Supplied information ->
· · · ·

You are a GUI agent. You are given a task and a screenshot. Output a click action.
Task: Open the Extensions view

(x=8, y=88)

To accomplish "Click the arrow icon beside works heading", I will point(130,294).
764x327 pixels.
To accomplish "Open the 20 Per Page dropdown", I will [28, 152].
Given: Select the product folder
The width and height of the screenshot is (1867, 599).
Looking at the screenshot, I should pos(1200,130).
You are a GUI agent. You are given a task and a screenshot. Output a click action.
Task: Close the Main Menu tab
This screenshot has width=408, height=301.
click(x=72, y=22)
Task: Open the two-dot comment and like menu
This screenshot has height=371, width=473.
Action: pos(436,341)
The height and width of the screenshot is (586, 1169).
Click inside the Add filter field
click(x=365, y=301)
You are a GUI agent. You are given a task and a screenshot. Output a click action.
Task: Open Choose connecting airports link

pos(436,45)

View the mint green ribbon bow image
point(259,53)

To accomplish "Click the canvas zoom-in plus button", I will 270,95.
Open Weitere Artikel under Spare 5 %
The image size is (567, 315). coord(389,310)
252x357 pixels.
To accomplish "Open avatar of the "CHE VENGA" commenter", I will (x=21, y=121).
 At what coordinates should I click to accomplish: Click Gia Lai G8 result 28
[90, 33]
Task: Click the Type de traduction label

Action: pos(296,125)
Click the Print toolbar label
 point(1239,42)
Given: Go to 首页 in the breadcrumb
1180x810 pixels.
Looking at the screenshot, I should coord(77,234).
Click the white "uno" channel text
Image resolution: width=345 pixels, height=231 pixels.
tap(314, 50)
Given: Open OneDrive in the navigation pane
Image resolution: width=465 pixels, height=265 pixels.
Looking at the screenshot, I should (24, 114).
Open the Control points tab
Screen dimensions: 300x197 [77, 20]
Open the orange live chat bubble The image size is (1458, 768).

· · · ·

Aim of the exercise -> Copy out the data shown above without altering anything.

Solution to the problem ->
You are a GUI agent. You are given a task and a screenshot. Output a click action.
Task: Open the Extensions view

(x=8, y=88)

To accomplish "Click the arrow icon beside works heading", I will point(130,294).
764x327 pixels.
To accomplish "Open the 20 Per Page dropdown", I will [28, 152].
Given: Select the product folder
The width and height of the screenshot is (1867, 599).
Looking at the screenshot, I should pos(1200,130).
You are a GUI agent. You are given a task and a screenshot. Output a click action.
Task: Close the Main Menu tab
This screenshot has width=408, height=301.
click(x=72, y=22)
Task: Open the two-dot comment and like menu
This screenshot has height=371, width=473.
Action: pos(436,341)
The height and width of the screenshot is (586, 1169).
Click inside the Add filter field
click(x=365, y=301)
You are a GUI agent. You are given a task and a screenshot. Output a click action.
Task: Open Choose connecting airports link

pos(436,45)

View the mint green ribbon bow image
point(259,53)

To accomplish "Click the canvas zoom-in plus button", I will 270,95.
Open Weitere Artikel under Spare 5 %
The image size is (567, 315). coord(389,310)
252x357 pixels.
To accomplish "Open avatar of the "CHE VENGA" commenter", I will (x=21, y=121).
 At what coordinates should I click to accomplish: Click Gia Lai G8 result 28
[90, 33]
Task: Click the Type de traduction label

Action: pos(296,125)
Click the Print toolbar label
 point(1239,42)
Given: Go to 首页 in the breadcrumb
1180x810 pixels.
Looking at the screenshot, I should coord(77,234).
Click the white "uno" channel text
Image resolution: width=345 pixels, height=231 pixels.
tap(314, 50)
Given: Open OneDrive in the navigation pane
Image resolution: width=465 pixels, height=265 pixels.
Looking at the screenshot, I should (24, 114).
Open the Control points tab
Screen dimensions: 300x197 [77, 20]
Open the orange live chat bubble The image size is (1458, 768).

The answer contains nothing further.